REQUIRED ACTION » Copy out each line below containing "will".

====== TASK MATERIAL ======

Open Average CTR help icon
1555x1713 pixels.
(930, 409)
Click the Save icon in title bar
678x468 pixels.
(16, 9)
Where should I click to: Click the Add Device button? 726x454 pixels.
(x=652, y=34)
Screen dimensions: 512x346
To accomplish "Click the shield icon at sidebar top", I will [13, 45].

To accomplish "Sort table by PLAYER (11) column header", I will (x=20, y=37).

======
====== TASK MATERIAL ======

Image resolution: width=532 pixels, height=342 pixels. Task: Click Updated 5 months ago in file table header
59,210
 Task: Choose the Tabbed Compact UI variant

======

SOLUTION TO THE EXERCISE »
To accomplish "Click the shield icon at sidebar top", I will [13, 45].
To accomplish "Sort table by PLAYER (11) column header", I will (x=20, y=37).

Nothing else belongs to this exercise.